The normal markers of trees, rocks, and bushes are lit with sun splotches seeping through nature’s canopy. A three-foot owl, low to the ground, with a head of white feathers, draped with a thin, gauzy wreath appears around the bend of the path. As I near, I come to doubt it is an owl and the gauze has slipped away, but the white head remains … until the distance shrinks. Close in, I see a pile stack of fallen branches. The ends of two branches have been peeled of their bark. When the sun strikes them, they are brilliant against the dull brown-gray of the limbs from which they stick out.

The leaves of bushes before and beyond receive their own pattern of sun rays, and illumination which Thomas Young perhaps suggested in his double-slit light experiment.

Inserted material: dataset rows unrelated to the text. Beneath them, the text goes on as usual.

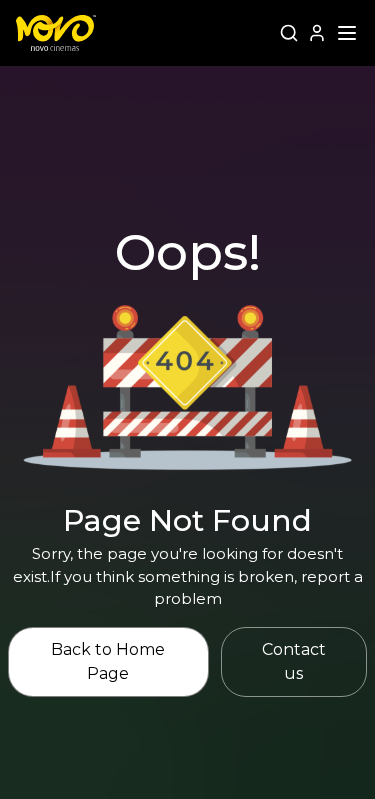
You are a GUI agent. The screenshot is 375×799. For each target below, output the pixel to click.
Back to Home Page (108, 661)
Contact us (294, 661)
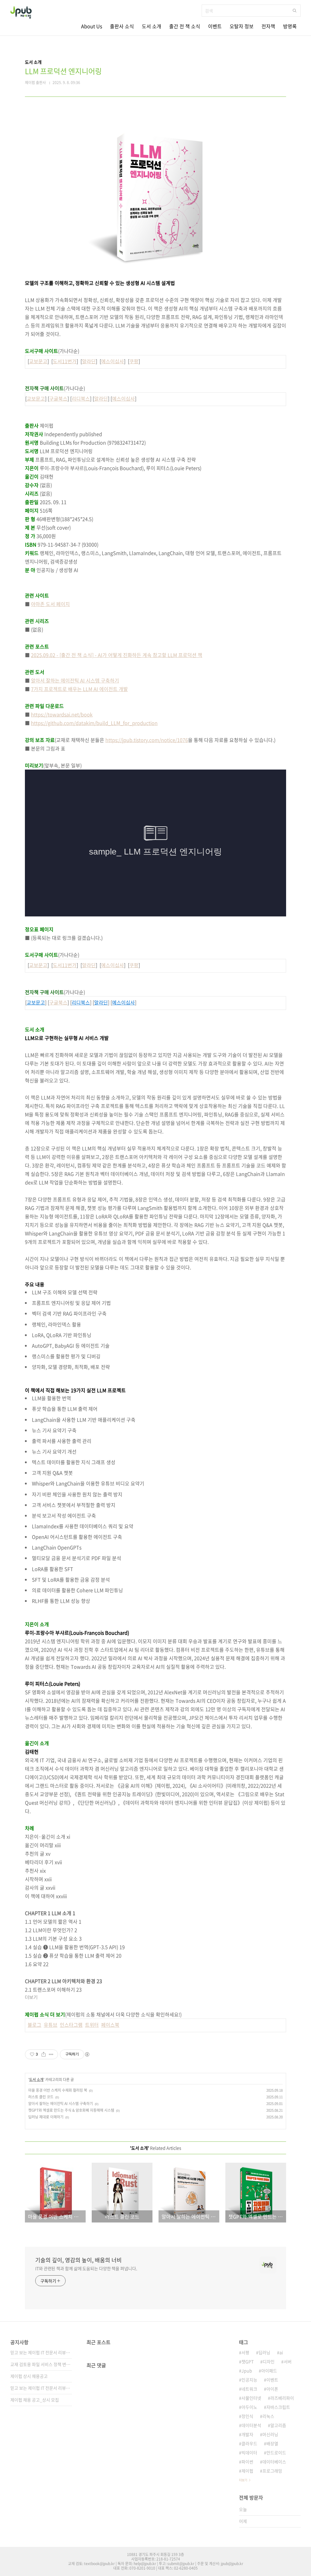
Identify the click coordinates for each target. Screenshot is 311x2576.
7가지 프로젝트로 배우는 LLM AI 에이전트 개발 (79, 688)
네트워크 (249, 2389)
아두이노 (249, 2407)
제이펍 (247, 2471)
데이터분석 (251, 2425)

At first sight, at a distance from which I could not discern individual elements, they gave me a single gauze wreath.

Picture from walking trail. The green of leaves and dark trunks accentuated by sunlight so bright that unlit areas are shrouded in mystery. One dark area resolves into a deer.

My daily exercise became a journey into a mysterious world, only slowly resolved. Boulders that moved became deer.

The resolving magic of Renoir’s “On the Beach” became my walking partner.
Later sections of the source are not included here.